▶ **EXERCISE DESCRIPTION**
Begin at the line that holds "Where should I click to: Enable" and copy each line exactly until the data below ends, including that last line but no pictures.

Top of EXTRACTED MATERIAL

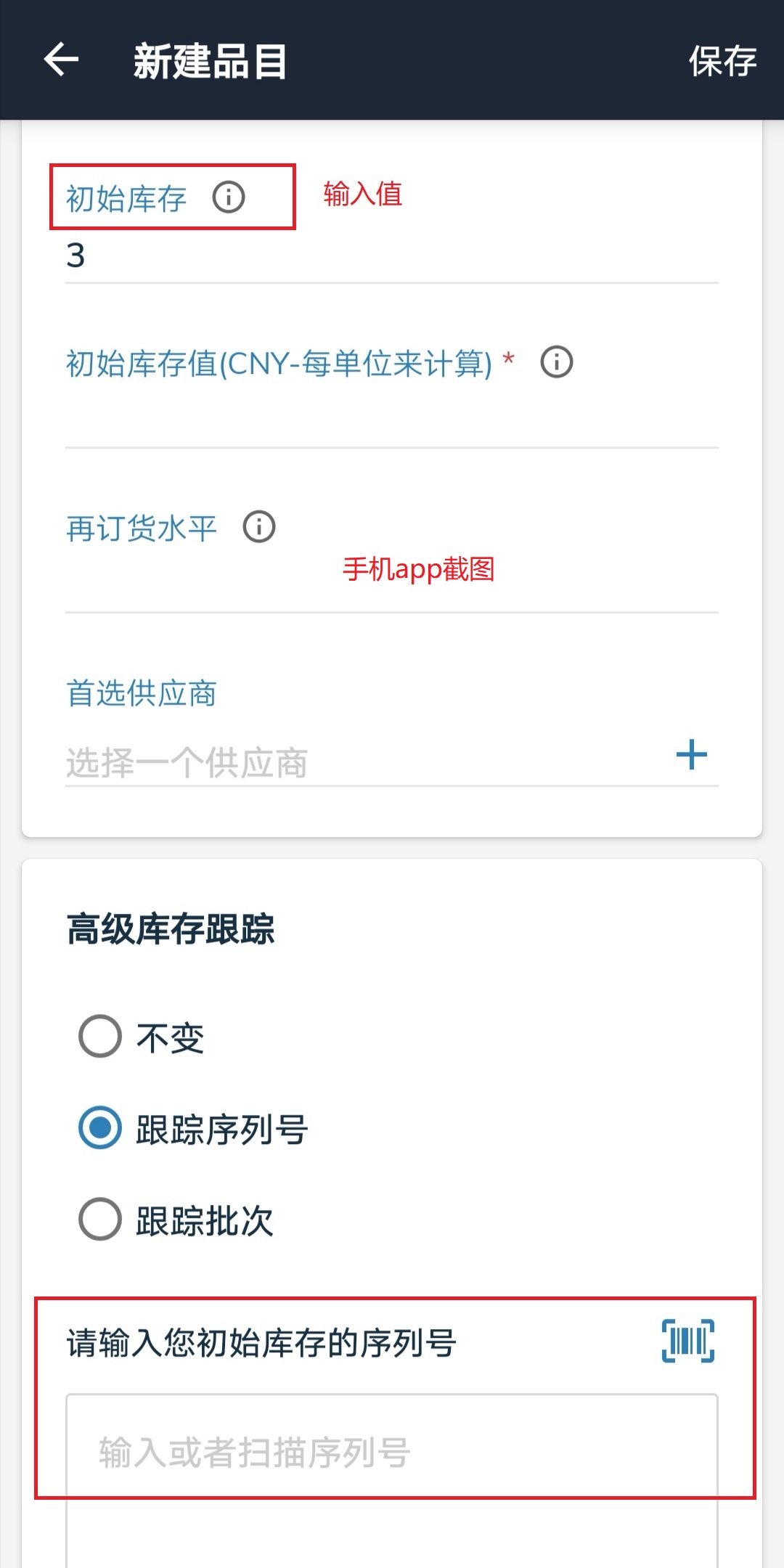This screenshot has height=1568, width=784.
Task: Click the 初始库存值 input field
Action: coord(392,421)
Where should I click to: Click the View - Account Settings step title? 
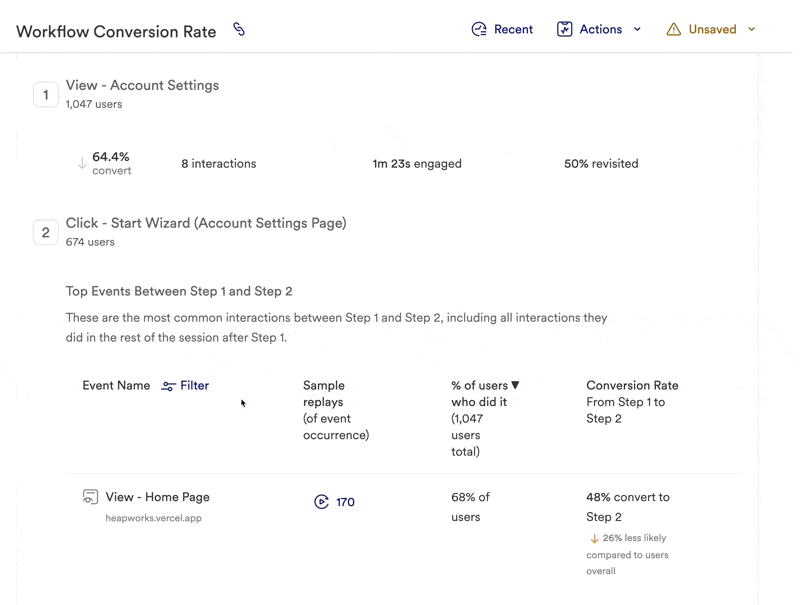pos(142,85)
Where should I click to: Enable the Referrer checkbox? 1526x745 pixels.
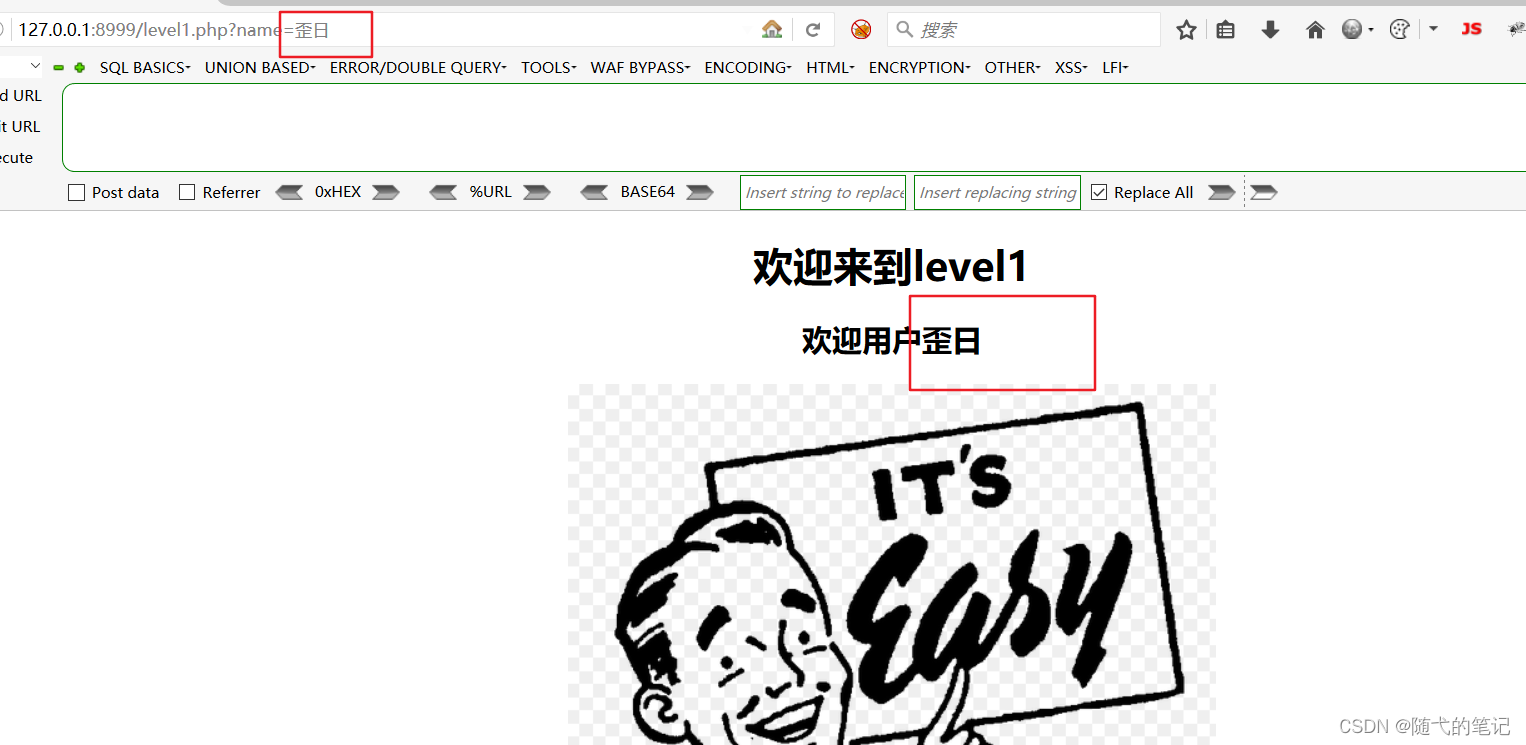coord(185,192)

Bottom of EXTRACTED MATERIAL

▶ **THE ANSWER**
Where should I click to: Enable the Referrer checkbox? 1526x745 pixels.
coord(185,192)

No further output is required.